**WHAT IS NEEDED**
Print each line exactly, from the one with "Task: Sort production table by Workers column" to the very last line of the listing, and keep the pictures out.

┏━━

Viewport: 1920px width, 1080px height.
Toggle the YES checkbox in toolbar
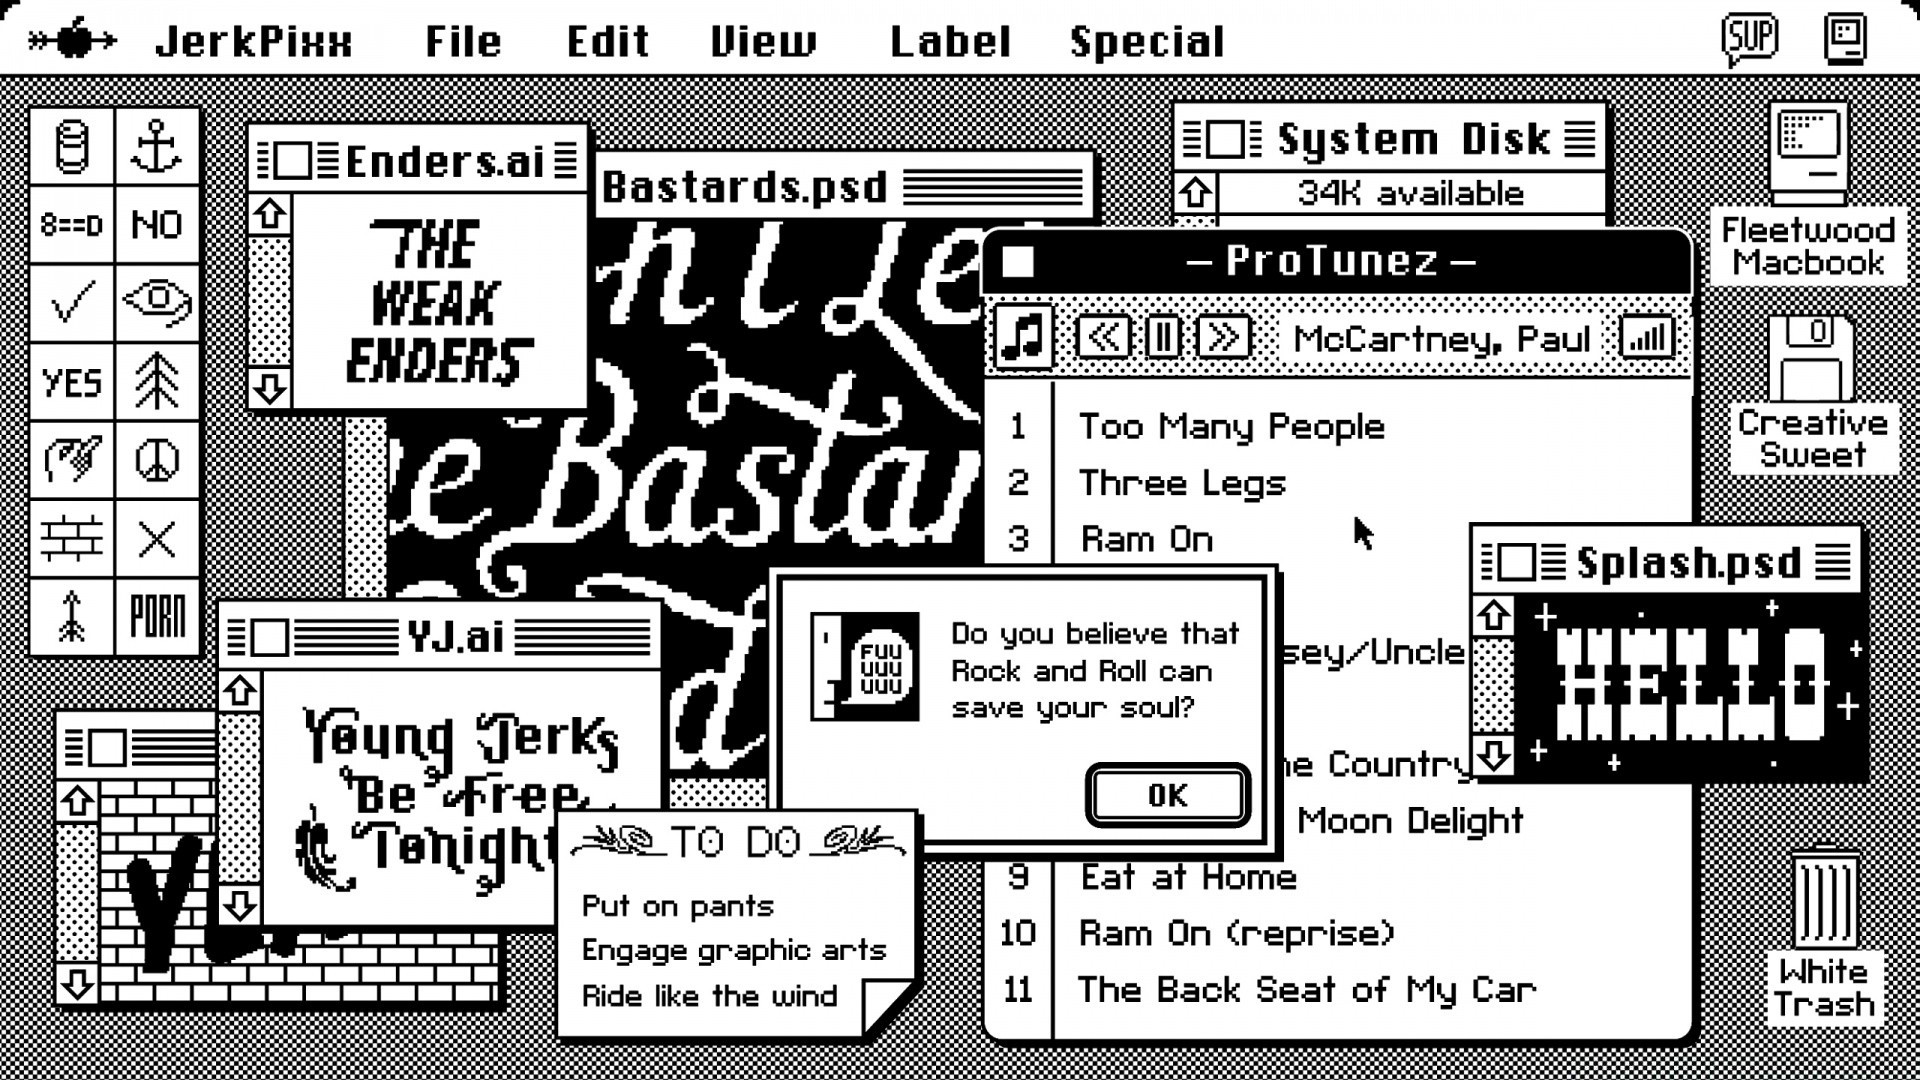[x=73, y=380]
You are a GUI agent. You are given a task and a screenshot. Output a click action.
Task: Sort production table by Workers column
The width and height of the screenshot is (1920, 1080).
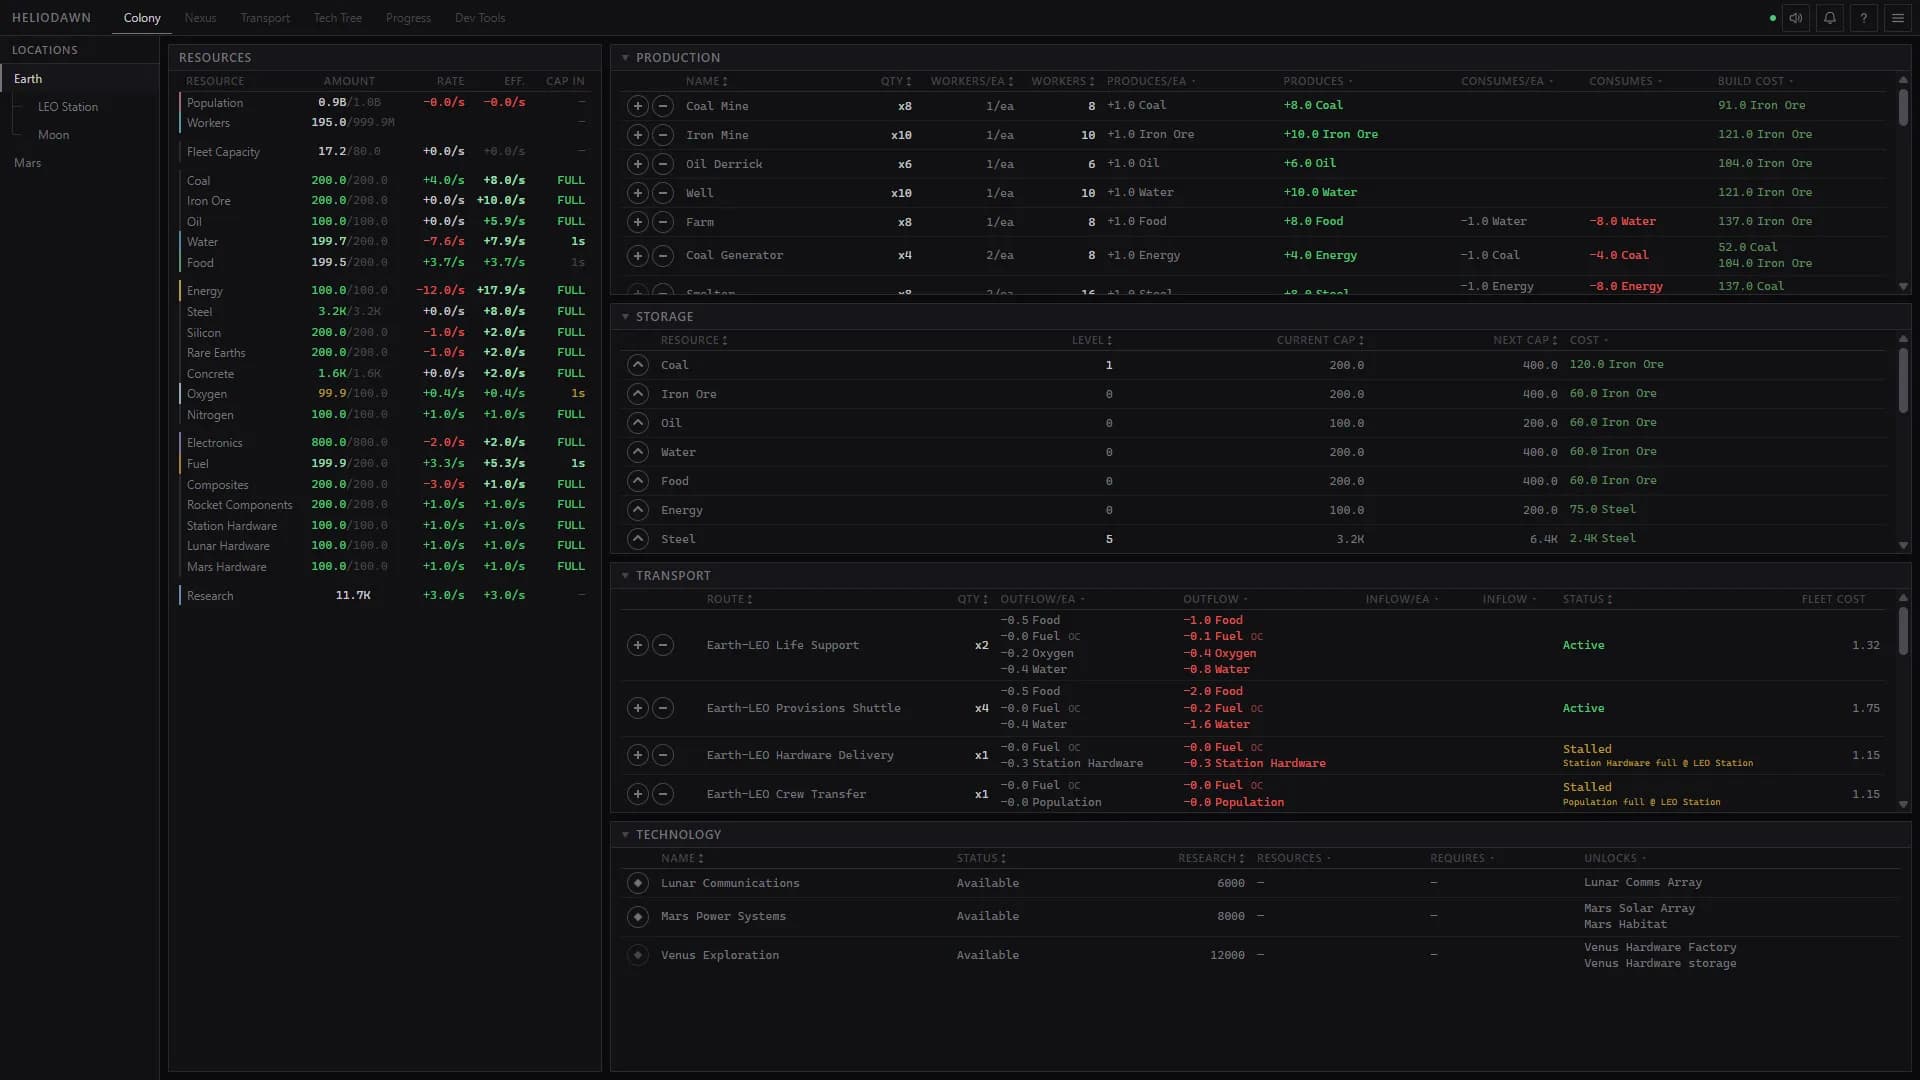coord(1063,81)
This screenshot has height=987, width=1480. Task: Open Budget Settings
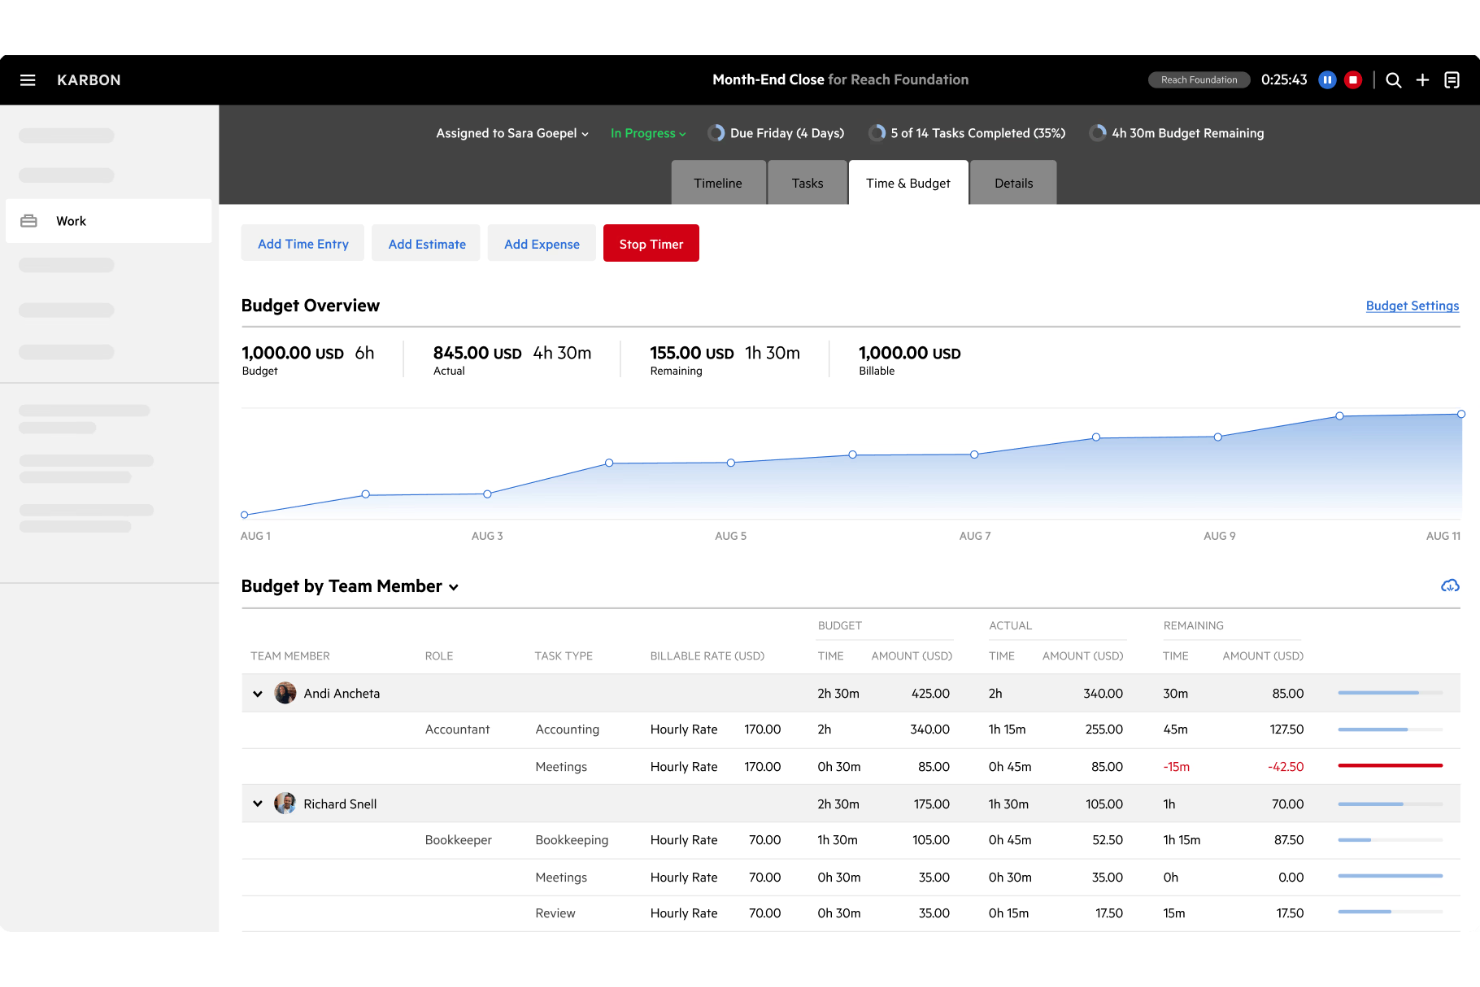[x=1412, y=305]
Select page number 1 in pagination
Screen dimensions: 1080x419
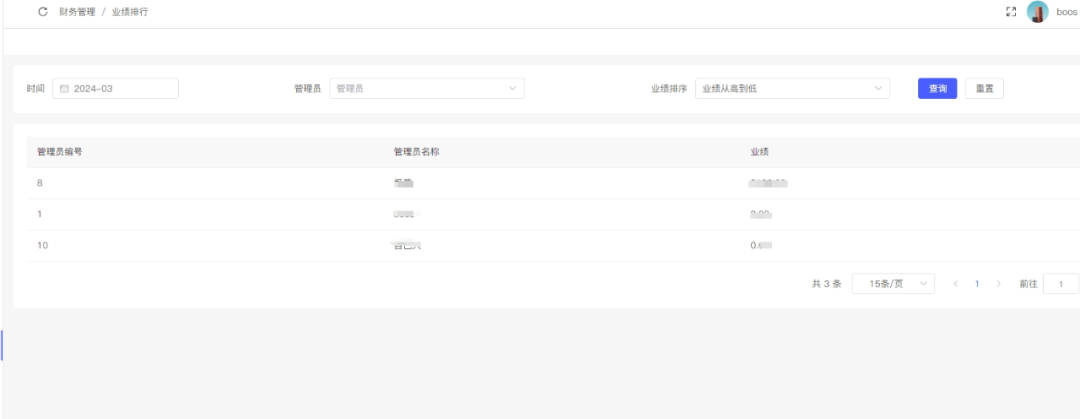point(977,284)
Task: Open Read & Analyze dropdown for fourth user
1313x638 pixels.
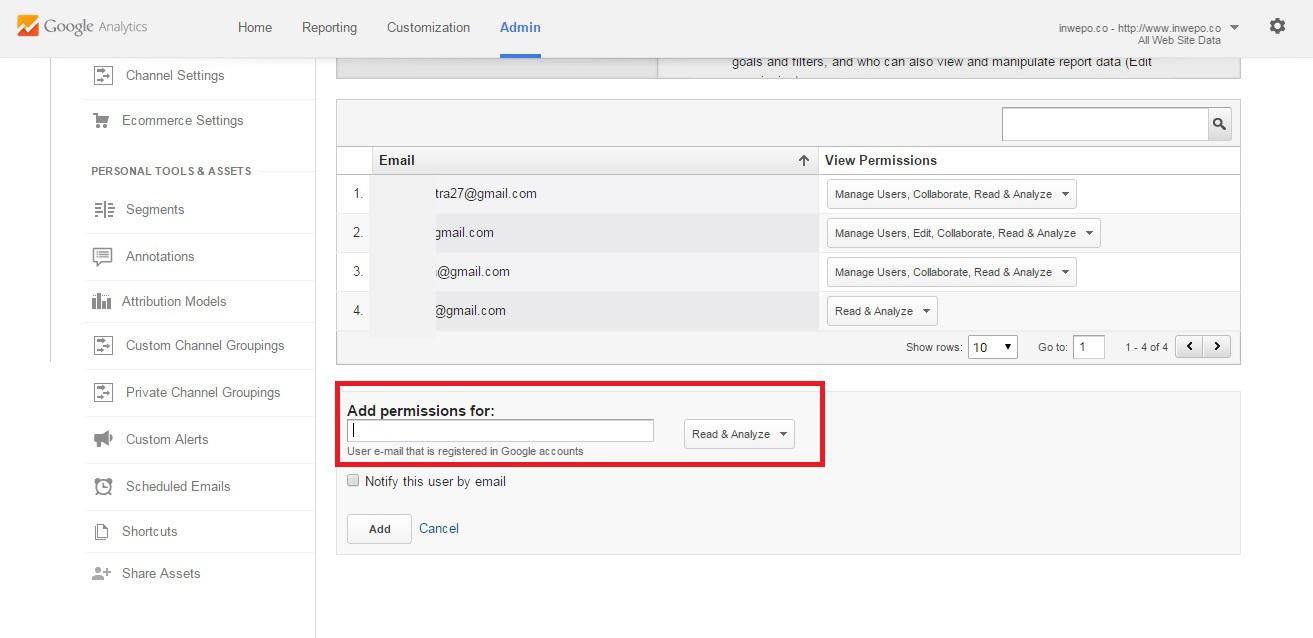Action: point(882,311)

┗━━

**EXERCISE SOLUTION**
Task: Sort production table by Workers column
The width and height of the screenshot is (1920, 1080).
coord(1063,81)
This screenshot has height=987, width=1480. Task: Open Budget Settings
[x=1412, y=305]
Select page number 1 in pagination
Screen dimensions: 1080x419
point(977,284)
Task: Open Read & Analyze dropdown for fourth user
1313x638 pixels.
Action: point(882,311)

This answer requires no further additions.